しばらくして、ヘーゼルは花から離れ馬車の方へと足を向けた。
ヘーゼルが馬車に揺られること三日。
ようやく、王都の街に到着した。
ヘーゼルの住むガゼット領とは比べ物にならないほど、活気に満ちている。
行き交う人の多さに圧倒されながら、視線を巡らせれば、色とりどりの看板が軒を連ねていた。
(これ全部見て回るには……一年はかかりそう……!)
驚きと興奮を胸に抱きながらも、ヘーゼルは今回の目的、リベル薬局への薬の納品に向かう。
父に渡された手書きの地図を頼りに、大きな荷物を抱えて人混みを抜けていった。
道に迷うことなく、なんとか薬局に到着。
中に入ると、店員らしき若い女性と、年配の女性がちょうど会話をしているところだった。

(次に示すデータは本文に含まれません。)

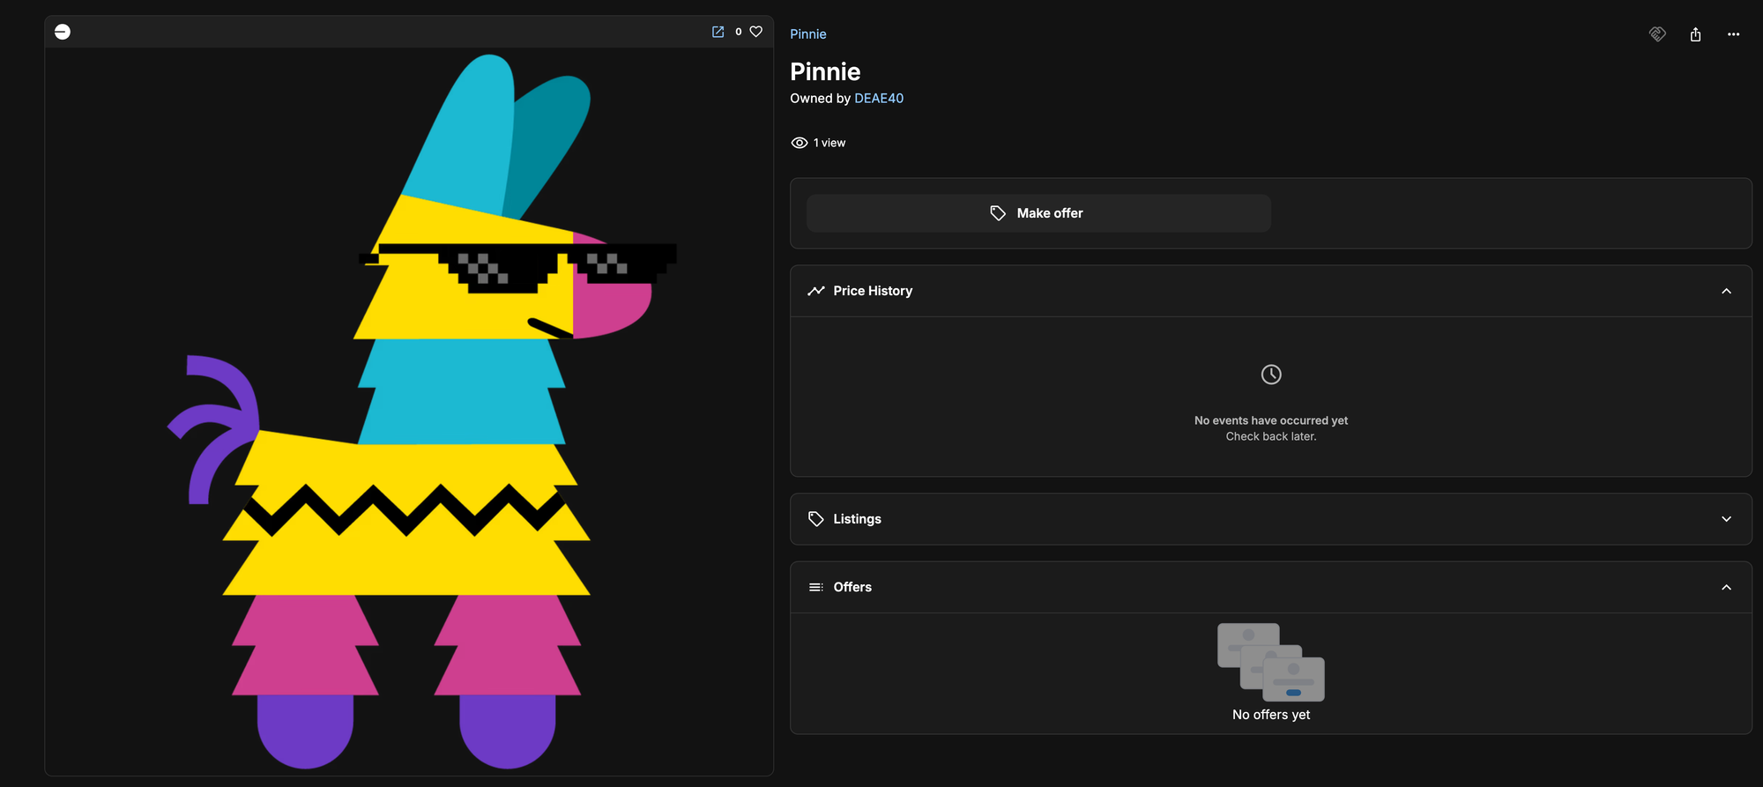Click the share icon at top right
Viewport: 1763px width, 787px height.
1695,34
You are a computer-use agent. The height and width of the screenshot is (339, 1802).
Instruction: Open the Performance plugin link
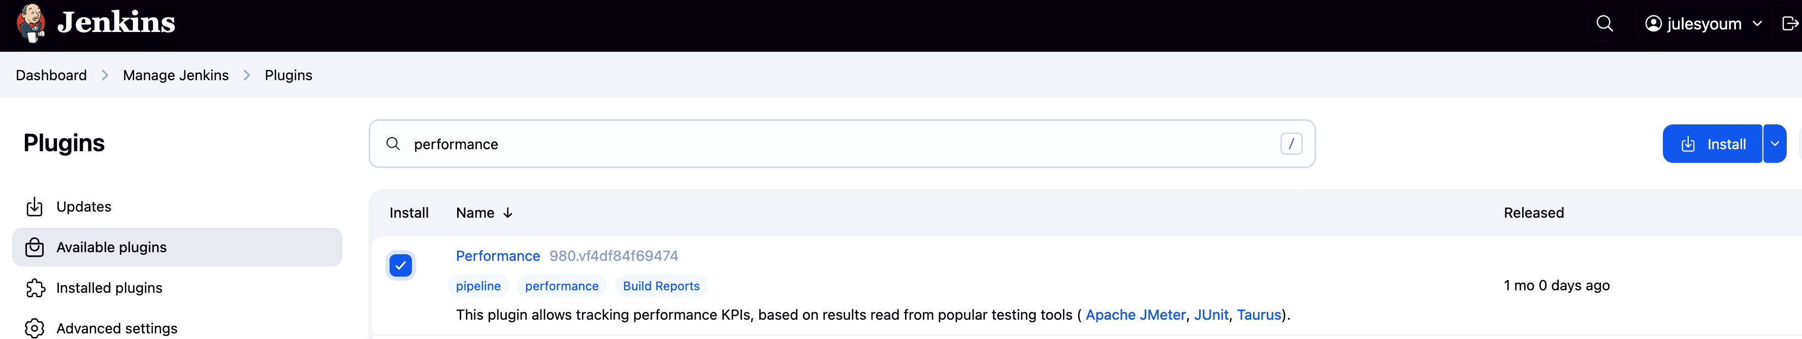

「まだ薬は入ってこないのかい?一週間前には届くって言ってたじゃないか」
「申し訳ありません。薬を作っていただいている薬師の方が体調を崩されまして……。他のお薬でしたら、ご用意できるのですが」
「いいや。あの薬じゃなきゃ駄目なんだよ。お坊ちゃまが欲しがってるのは、あれなんだ」
声を荒げる年配の女性に、カウンターの店員は困り果てた表情を浮かべている。
(これは、まずいところに来てしまったかも……でも、どう考えても私の薬の話よね……)
だとしたら、ここで黙っているわけにはいかない。ヘーゼルは意を決して声を上げた。
「あ、あのっ!」
ピンと張り詰めた空気の中で、二人が同時にヘーゼルへと視線を向けた。
カウンターの女性が、はっと我に返ったように、慌てて声をかける。
「い、いらっしゃいませ!」
一方、年配の女性は不審げにこちらをじっと見つめていた。
「……こんにちは。ダンカン・ガゼットの娘、ヘーゼルと申します。遅くなってしまい申し訳ありません。薬の納品に参りました」
丁寧に頭を下げるヘーゼル。
すると、カウンターの女性が嬉しそうに目を輝かせて叫んだ。
「ビギンズさん!いま言っていた薬師の方です。お薬、届きましたよ!」
ヘーゼルは重たい鞄を足元に下ろし、中から袋に詰めた薬を取り出す。
「いつもご贔屓いただき、ありがとうございます。ご所望のお薬は、どちらでしょうか?」
ビギンズと呼ばれた女性は、目を細めて頷き、袋の中を確認すると、満足そうに多めの薬を買い求めて帰っていった。